Andrew Blackbird, his childhood recollections of Cross Village in the 1830’s appears to reflect such a fire altered culturally modified landscape. Technical problems … So I’ll go ahead and read the quote while the technical problem is being addressed … But this points out similar things to what Anderton and Lupe study have shown, and some other things. The environment that he is seeing is very much a fire influenced environment.
Recent studies of Anishinabe traditional landscape management practices in Ontario show that fire was and is used for a variety of purposes. Fire is used to clear undergrowth for gardens, to facilitate vegetation growth, such as berries and other resources like birch bark, and for habitat improvement for wild game. Importantly, fire is seen by these people as beings which possess agency and who intentionally create order in the landscape. The evidence outlined above shows that Native Americans in the Upper Great Lakes region were actively modifying the landscape throughout the Post-European contact period, or after AD 1600.

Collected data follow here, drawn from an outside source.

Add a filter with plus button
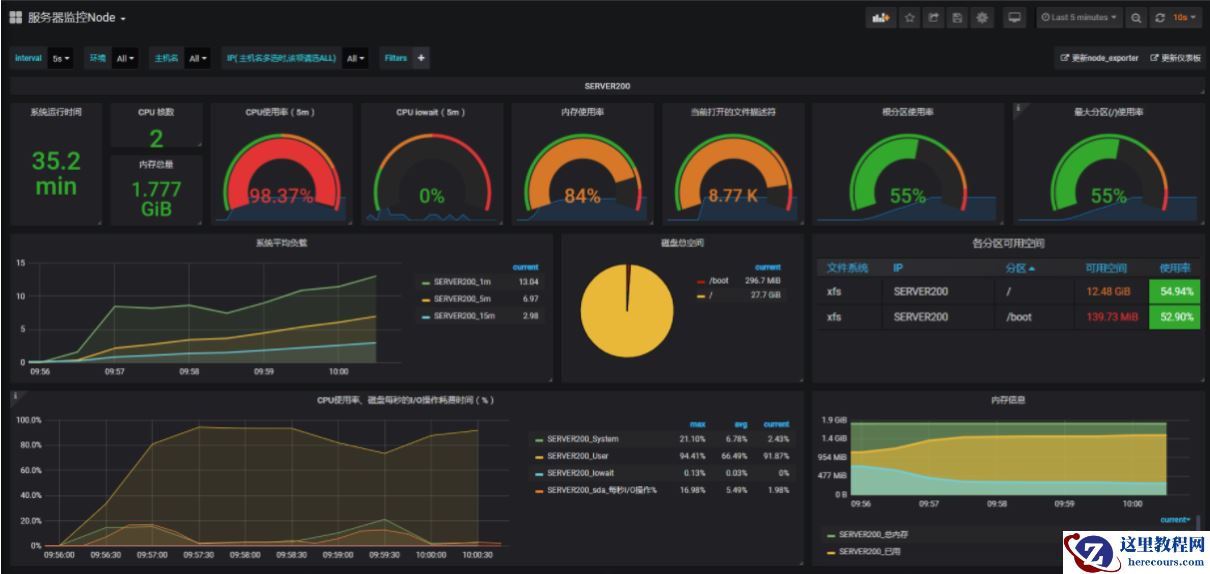The height and width of the screenshot is (574, 1210). tap(421, 58)
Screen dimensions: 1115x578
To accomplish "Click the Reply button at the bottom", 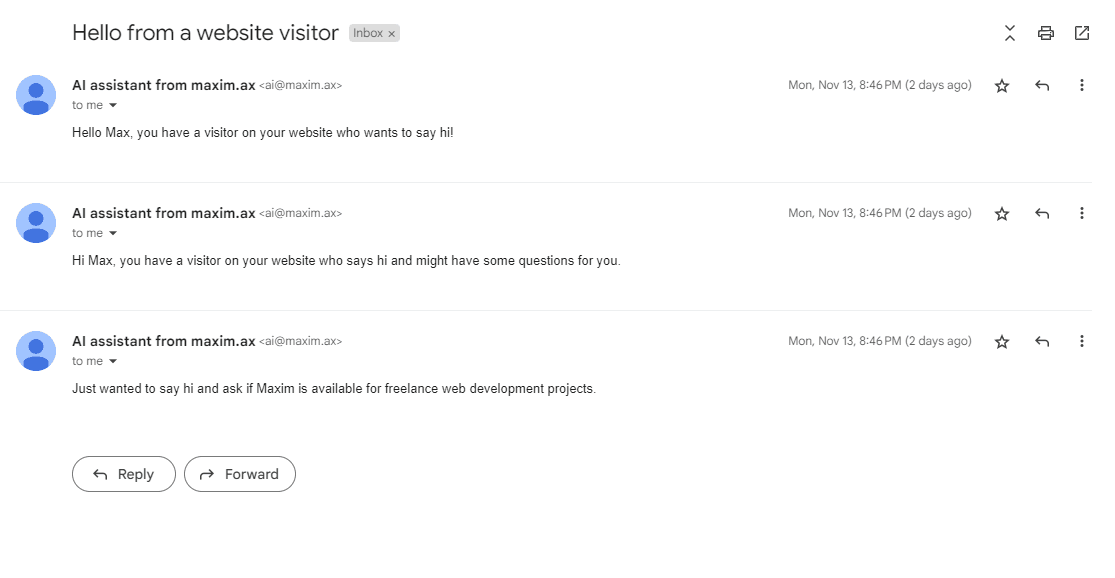I will coord(124,474).
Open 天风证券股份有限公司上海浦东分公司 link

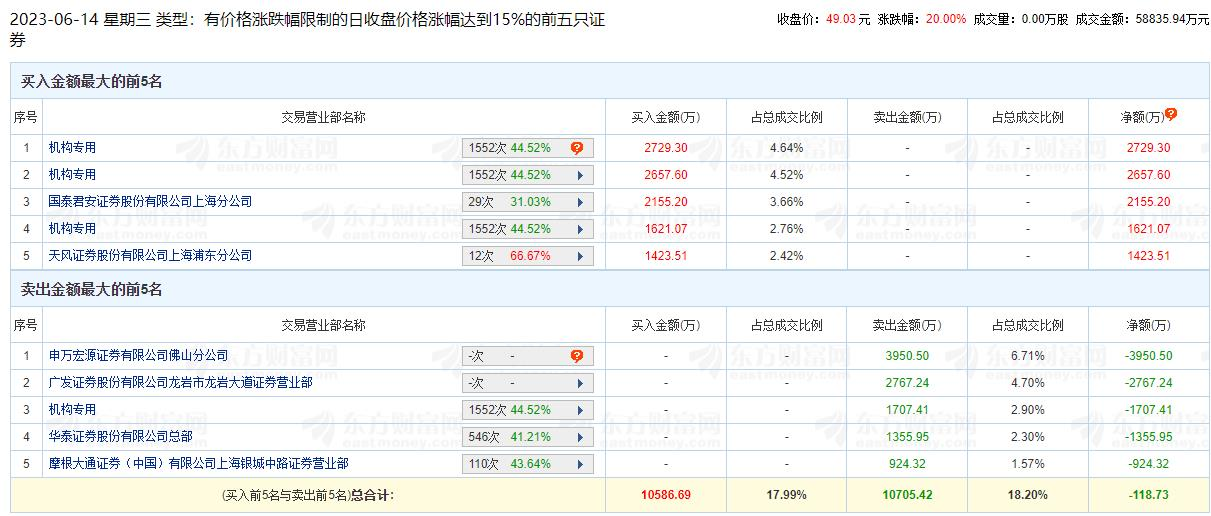(150, 256)
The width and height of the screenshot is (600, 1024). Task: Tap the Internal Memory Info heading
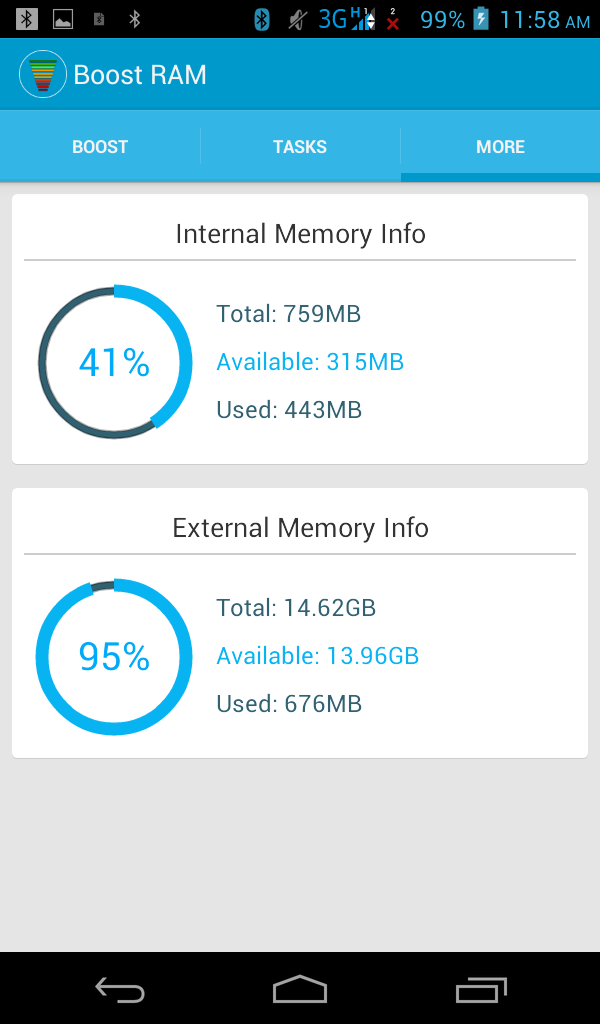pos(300,234)
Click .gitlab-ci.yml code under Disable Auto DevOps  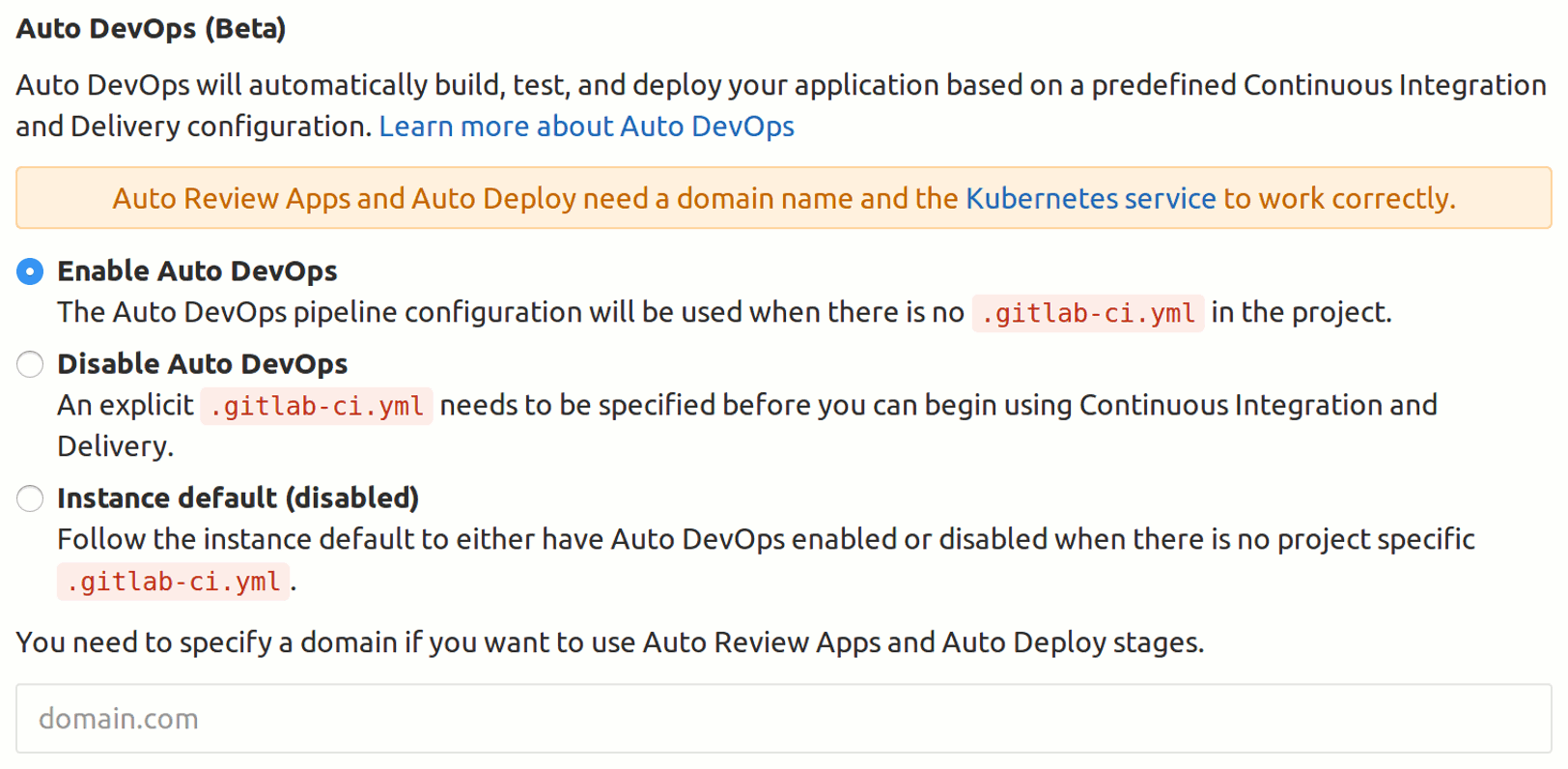click(316, 407)
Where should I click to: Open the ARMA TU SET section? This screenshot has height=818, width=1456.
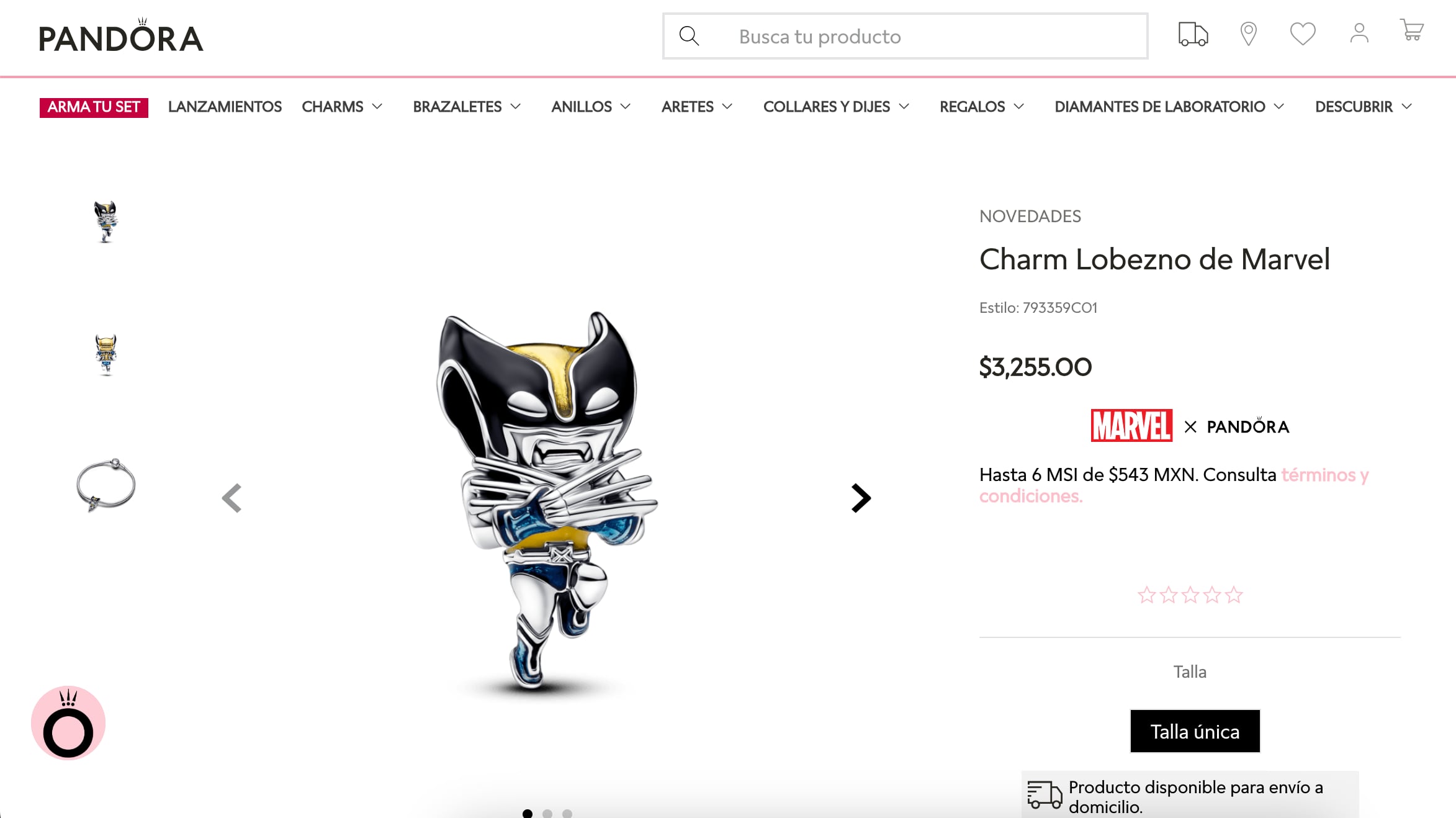(x=94, y=106)
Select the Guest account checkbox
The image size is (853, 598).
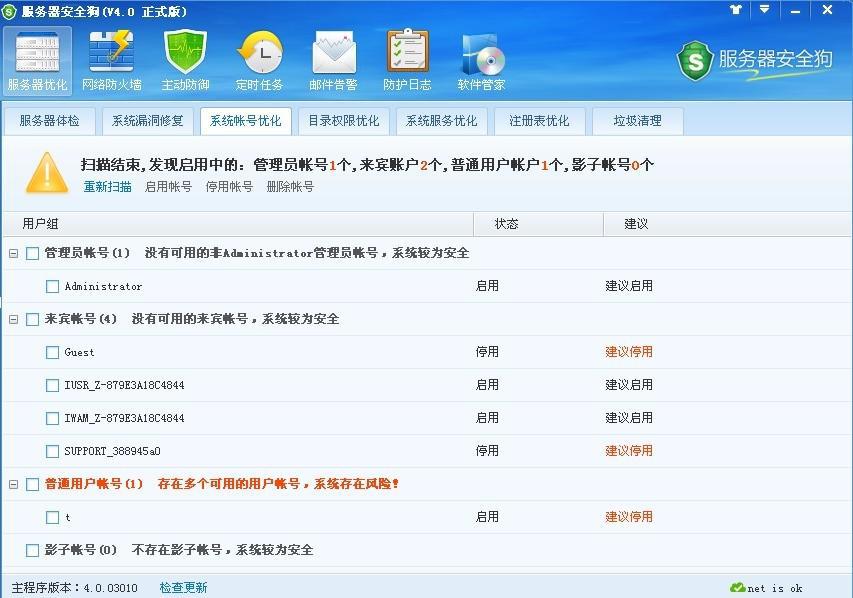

Likewise, the evidence from Grand Island and the Juntunen site make a strong case for similar practices in the late Woodland period. The culturally modified landscapes described in this paper were created by late Woodland people as a result of their dynamic settlement and subsistence practices. The best fishing locations were situated in Great Lakes coastal settings and were less spatially constrained. These archeological sites were occupied over long periods of times and can be characterized as persistent places. The long-term and diverse occupations at these sites created anthropogenic landscapes which became more desirable as research procurement locales over time.
These were also cultural normative landscapes such as those described by Andrew Blackbird and Whitehead Moose in the quotes before. They also provide a good example of the type of Maritime Cultural Landscape tied into the inland shore fishery that might be coming up in a place like Northern Michigan. So thank you very much and I hope the rest of the papers are as exciting as the ones I’ve already seen.